Un patricio romano parte a Hispania (sin destino) para combatir. Con esta premisa nos presenta S. B. Francisco su novela Una oveja para Trebopala –con la que quedó entre los finalistas del Premio Planeta en 2008– que ahora ha visto la luz. Nos situamos en Hispania, dos siglos antes del nacimiento de Cristo, cuando “aún no existía el sentimiento patriótico”, pero sí había “un componente religioso”.

El protagonista Aurelio Rutilio Rufo, próximo al círculo de Escipión, se adentra en el terreno sin romanizar de Viriato y Numancia. A través de su insólita mirada, el lector descubre el día a día de lusitanos y celtíberos durante el período más apasionante de su historia. En su aventura se mezcla con comerciantes viajeros, con guerreros o con legionarios instruidos por maestros griegos y conoce a los druidas. También entra en escena Lubba, hija de los sabios y los salvajes, que compartirá con Aurelio momentos únicos.

ESTÁ DISPONIBLE YA EN FORMATO DIGITAL

S. B. Francisco lleva escribiendo desde hace mucho –mucho– tiempo. Aunque se dedica a la publicidad, siempre ha encontrado huecos para dar rienda suelta a su inspiración y forjar historias de todo tipo. “Parece que ahora ha llegado mi momento”, dice emocionado en una entrevista con Metrópoli Abierta. El libro, que está disponible en formato digital (eBook), está resultando un éxito de ventas. Además, ya tiene entre manos otra novela que verá la luz próximamente.

“¿Cómo era el ser humano antes de Cristo?”, se pregunta el autor en el libro que nos concierne. Para resolver la incógnita, redundó en la etimología de palabras como Numancia, que proviene de Numen y que en latín significa “alma, espíritu”. Con esta hipótesis se lanza.

CAMPAMENTOS ALREDEDOR DE UN PUNTO SAGRADO

“Me puse a investigar y descubrí que los celtas montaban sus campamentos alrededor de un punto sagrado”, comenta. En otras palabras: había unos ritos. “Toda la documentación histórica la extraemos a través de los restos arqueológicos”, sigue contado. “Pero a diferencia de lo que sucedió con Julio César, en Hispania no hubo nadie que documentara la organización de la vida”, añade. Es por eso que la novela histórica ahonda en posibilidades todavía poco exploradas.

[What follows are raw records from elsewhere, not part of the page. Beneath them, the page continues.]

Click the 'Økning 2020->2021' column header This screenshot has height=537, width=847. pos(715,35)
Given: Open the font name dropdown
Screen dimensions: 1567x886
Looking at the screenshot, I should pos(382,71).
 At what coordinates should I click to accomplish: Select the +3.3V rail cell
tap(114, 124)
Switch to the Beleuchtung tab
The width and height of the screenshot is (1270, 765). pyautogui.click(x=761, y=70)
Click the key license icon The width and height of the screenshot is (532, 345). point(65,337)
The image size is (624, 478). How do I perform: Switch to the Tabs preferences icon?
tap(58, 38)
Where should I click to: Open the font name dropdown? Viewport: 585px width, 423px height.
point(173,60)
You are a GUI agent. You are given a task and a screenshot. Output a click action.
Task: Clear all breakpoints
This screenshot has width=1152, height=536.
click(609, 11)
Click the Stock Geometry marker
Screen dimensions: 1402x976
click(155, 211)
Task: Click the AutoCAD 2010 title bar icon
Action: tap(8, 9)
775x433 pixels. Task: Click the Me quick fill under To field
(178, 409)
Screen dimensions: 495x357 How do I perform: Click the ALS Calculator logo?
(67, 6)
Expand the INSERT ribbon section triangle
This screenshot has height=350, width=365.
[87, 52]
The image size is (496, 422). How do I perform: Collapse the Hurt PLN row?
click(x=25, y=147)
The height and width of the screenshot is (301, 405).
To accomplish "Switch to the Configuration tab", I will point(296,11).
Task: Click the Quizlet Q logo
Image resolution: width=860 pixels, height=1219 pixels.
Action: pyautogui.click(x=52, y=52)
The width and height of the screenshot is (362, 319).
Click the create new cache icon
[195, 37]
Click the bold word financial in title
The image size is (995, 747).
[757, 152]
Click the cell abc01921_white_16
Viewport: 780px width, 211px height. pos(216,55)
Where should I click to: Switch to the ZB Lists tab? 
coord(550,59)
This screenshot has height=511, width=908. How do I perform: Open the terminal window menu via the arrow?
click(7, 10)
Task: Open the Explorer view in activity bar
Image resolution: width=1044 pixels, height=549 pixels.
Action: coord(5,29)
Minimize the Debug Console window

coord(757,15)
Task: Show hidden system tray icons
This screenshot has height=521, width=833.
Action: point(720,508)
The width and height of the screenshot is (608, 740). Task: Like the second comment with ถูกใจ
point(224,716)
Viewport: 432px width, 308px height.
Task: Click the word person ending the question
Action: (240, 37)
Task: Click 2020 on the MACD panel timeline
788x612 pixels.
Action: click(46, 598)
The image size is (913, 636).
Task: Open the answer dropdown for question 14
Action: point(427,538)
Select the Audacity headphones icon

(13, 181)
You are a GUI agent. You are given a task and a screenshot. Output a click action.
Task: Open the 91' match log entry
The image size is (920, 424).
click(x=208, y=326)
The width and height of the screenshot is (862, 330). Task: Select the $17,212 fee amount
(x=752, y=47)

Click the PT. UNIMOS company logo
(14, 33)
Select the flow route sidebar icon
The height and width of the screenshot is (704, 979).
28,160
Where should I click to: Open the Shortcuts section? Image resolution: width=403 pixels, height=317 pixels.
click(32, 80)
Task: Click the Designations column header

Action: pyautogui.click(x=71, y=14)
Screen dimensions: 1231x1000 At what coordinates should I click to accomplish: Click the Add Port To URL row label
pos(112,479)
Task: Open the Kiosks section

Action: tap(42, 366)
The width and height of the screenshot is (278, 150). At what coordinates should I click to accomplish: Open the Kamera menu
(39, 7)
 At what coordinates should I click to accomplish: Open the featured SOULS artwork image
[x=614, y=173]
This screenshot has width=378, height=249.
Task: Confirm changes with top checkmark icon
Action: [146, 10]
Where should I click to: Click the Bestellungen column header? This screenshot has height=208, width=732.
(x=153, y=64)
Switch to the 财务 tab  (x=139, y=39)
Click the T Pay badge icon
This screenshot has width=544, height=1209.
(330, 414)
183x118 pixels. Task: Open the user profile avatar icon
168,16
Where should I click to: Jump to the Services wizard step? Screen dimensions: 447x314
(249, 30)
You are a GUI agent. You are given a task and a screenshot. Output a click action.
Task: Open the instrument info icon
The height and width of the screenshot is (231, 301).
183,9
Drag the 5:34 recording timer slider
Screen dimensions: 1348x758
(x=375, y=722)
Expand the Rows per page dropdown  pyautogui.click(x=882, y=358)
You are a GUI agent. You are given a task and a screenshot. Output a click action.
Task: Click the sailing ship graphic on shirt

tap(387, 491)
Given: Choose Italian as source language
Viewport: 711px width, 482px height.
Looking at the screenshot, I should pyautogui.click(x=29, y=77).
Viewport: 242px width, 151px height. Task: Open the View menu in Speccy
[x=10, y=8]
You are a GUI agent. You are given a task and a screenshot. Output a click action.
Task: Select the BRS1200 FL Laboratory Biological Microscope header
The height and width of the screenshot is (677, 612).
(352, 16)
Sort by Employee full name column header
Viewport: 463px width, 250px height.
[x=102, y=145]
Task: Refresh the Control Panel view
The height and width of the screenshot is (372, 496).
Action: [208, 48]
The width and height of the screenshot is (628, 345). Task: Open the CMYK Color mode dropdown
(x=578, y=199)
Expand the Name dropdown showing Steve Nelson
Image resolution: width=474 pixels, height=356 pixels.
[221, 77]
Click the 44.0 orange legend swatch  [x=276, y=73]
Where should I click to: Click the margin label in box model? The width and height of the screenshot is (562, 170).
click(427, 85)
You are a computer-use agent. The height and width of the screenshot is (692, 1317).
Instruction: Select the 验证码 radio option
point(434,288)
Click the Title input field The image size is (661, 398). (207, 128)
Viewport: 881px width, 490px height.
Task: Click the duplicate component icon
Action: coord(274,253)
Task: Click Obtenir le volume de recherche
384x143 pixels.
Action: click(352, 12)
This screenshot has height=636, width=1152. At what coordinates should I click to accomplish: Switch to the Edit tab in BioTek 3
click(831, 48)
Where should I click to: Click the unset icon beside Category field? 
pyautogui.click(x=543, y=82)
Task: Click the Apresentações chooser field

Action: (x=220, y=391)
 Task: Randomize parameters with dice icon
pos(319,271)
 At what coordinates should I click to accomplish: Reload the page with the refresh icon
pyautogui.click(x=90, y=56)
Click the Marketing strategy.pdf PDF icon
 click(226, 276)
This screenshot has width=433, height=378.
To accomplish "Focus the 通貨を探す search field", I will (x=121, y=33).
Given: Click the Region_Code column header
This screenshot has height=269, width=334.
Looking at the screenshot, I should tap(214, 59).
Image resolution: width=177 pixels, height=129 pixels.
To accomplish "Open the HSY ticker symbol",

Francisco explicando el origen del título de 'Una oveja para Trebopala' / HUGO FERNÁNDEZ
Francisco explicando el origen del título de 'Una oveja para Trebopala' / HUGO FERNÁNDEZ

En la historia ambientada en la época romana aparecen curiosidades como, por ejemplo, el origen de expresiones que forman parte del imaginario colectivo. Es el caso de la cigüeña que trae a los niños. No le va a la zaga el título de este libro que hace referencia a la religión. “Una oveja para Trebopala es el inicio de una oración céltica inscrita en una piedra que se encontró en Cabeço das Fráguas”, detalla Francisco. “Estos dioses que se mencionan, como Trebopala, son los que aparecen en el libro”, concluye entusiasmado.